- Mesch – Epen (25 km) : 3 juni 2022
Het belooft weer een prachtige dag te worden. We nemen de draad van het Krijtlandpad terug op aan de Ezelsweg, die ons al snel op een hoogte brengt vanwaar we nog een laatste blik kunnen werpen op d’n Observant.
Verderop komen we bij onze eerste wandelboom van de tocht : we volgen hier even dezelfde weg als het Pelgrimspad, dat van ’s Hertogenbosch naar Visé loopt (maar dan noordwaarts). Langs velden met pas gezaaide tarwe of nog niet lang geplante aardappelen en mais dalen we af tot bij Camping De Bosrand, waarna het weer omhoog gaat. We merken dat vele boerderijen hier als bijverdienste kampeerplaatsen aanbieden. Zo komen we op de weg naar Libeek ook langs zo een ‘kampeerboerderij’.

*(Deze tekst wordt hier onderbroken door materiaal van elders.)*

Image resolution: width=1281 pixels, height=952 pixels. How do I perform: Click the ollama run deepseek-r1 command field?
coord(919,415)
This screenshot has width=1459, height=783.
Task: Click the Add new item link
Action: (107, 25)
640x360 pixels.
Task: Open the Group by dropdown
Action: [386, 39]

Aan de overzijde van een vallei zien we de torenspits van het dorp St. Geertruid boven de bomen uitsteken. Na een volgende klim bereiken we om 11u30 het dorpje Mheer. We bewonderen enkele mooi gerestaureerde vakwerkhuizen en werpen even een blik in de St. Lambertuskerk. Achter het kerkhof kunnen we nog net de grote ronde toren van het plaatselijke kasteel onderscheiden. Er zijn hier enkele café’s open, maar we besluiten onze lunch stop uit te stellen tot in het volgende dorp, Noorbeek. Na een kwartier stappen door de velden komt ook dit dorp al in zicht. We merken dat we hier zowaar een Wijngaarden wandeling volgen. Noorbeek beroemt zich erop wel 7 wijngaarden en een distilleerderij te herbergen. Onze interesse gaat nu vooral uit naar het vinden van een etablissement, waar we de innerlijke mens wat kunnen versterken. Het is nu bijna 13u en we hebben honger.
Gelukkig treffen we in de schaduw van een lindeboom een mooi terras aan, waar we ons even later tegoed doen aan een portie spek met eieren. Ondertussen zien we flink wat wandelaars en fietsers (allerhande : mountainbikes, koersfietsen, maar vooral veel elektrische exemplaren) voorbij komen. We laten Noorbeek achter ons en trekken terug de Limburgse natuur in. Onderweg worden we nog vergast op een mooie vliegdemonstratie van een roofvogel. We denken dat het een rode wouw is, en dat is niet zo vanzelfsprekend, want die zijn nog maar sinds enkele jaren terug in Nederland te spotten ! Niet veel veder vangen we al een eerste glimp op van ons volgende doel, het dorp Slenaken. Het ligt nog wat verscholen in de vallei van de Gulp, maar na een wat omslachtige afdaling komen we via een mooie holle weg – waar we voor de tweede keer vandaag een pracht van een zadelzwam vinden – in het dorp terecht, waar we op het terras van Hotel Berg en Dal even een halte houden.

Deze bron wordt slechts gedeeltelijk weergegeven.